%%
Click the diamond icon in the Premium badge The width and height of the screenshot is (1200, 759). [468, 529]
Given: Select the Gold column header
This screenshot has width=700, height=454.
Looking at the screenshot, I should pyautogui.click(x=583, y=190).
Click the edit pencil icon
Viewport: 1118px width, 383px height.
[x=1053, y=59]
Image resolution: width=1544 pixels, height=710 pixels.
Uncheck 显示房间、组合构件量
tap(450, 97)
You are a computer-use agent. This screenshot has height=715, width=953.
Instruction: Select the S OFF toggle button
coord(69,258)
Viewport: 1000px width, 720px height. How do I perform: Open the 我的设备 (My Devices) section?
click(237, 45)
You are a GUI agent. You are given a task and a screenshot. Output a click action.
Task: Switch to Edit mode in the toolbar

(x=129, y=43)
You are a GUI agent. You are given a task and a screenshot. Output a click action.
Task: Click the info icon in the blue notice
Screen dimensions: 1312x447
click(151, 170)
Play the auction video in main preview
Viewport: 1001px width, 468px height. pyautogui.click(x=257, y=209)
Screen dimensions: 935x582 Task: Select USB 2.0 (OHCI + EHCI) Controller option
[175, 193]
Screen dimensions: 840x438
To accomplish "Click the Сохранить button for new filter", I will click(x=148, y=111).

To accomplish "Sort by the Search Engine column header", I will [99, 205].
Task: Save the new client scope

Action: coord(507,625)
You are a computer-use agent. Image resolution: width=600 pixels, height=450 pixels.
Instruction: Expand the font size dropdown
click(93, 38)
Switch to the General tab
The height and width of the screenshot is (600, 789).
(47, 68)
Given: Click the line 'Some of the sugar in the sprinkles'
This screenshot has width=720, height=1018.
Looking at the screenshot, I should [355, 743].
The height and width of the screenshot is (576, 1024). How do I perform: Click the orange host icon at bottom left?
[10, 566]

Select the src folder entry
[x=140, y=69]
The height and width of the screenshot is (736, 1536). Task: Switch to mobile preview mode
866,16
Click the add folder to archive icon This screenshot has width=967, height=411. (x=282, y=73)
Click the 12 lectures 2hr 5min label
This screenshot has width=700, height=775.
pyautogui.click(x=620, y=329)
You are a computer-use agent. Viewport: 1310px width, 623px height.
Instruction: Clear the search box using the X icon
%%
Requirement: Each line of the listing has to be reproduced exactly.

Expected answer:
Click the diamond icon in the Premium badge The width and height of the screenshot is (1200, 759). [468, 529]
Given: Select the Gold column header
This screenshot has width=700, height=454.
Looking at the screenshot, I should pyautogui.click(x=583, y=190).
Click the edit pencil icon
Viewport: 1118px width, 383px height.
[x=1053, y=59]
Image resolution: width=1544 pixels, height=710 pixels.
Uncheck 显示房间、组合构件量
tap(450, 97)
You are a computer-use agent. This screenshot has height=715, width=953.
Instruction: Select the S OFF toggle button
coord(69,258)
Viewport: 1000px width, 720px height. How do I perform: Open the 我的设备 (My Devices) section?
click(237, 45)
You are a GUI agent. You are given a task and a screenshot. Output a click action.
Task: Switch to Edit mode in the toolbar

(x=129, y=43)
You are a GUI agent. You are given a task and a screenshot. Output a click action.
Task: Click the info icon in the blue notice
Screen dimensions: 1312x447
click(151, 170)
Play the auction video in main preview
Viewport: 1001px width, 468px height. pyautogui.click(x=257, y=209)
Screen dimensions: 935x582 Task: Select USB 2.0 (OHCI + EHCI) Controller option
[175, 193]
Screen dimensions: 840x438
To accomplish "Click the Сохранить button for new filter", I will click(x=148, y=111).

To accomplish "Sort by the Search Engine column header", I will [99, 205].
Task: Save the new client scope

Action: coord(507,625)
You are a computer-use agent. Image resolution: width=600 pixels, height=450 pixels.
Instruction: Expand the font size dropdown
click(93, 38)
Switch to the General tab
The height and width of the screenshot is (600, 789).
(47, 68)
Given: Click the line 'Some of the sugar in the sprinkles'
This screenshot has width=720, height=1018.
Looking at the screenshot, I should [355, 743].
The height and width of the screenshot is (576, 1024). How do I perform: Click the orange host icon at bottom left?
[10, 566]

Select the src folder entry
[x=140, y=69]
The height and width of the screenshot is (736, 1536). Task: Switch to mobile preview mode
866,16
Click the add folder to archive icon This screenshot has width=967, height=411. (x=282, y=73)
Click the 12 lectures 2hr 5min label
This screenshot has width=700, height=775.
pyautogui.click(x=620, y=329)
You are a computer-use agent. Viewport: 1310px width, 623px height.
Instruction: Clear the search box using the X icon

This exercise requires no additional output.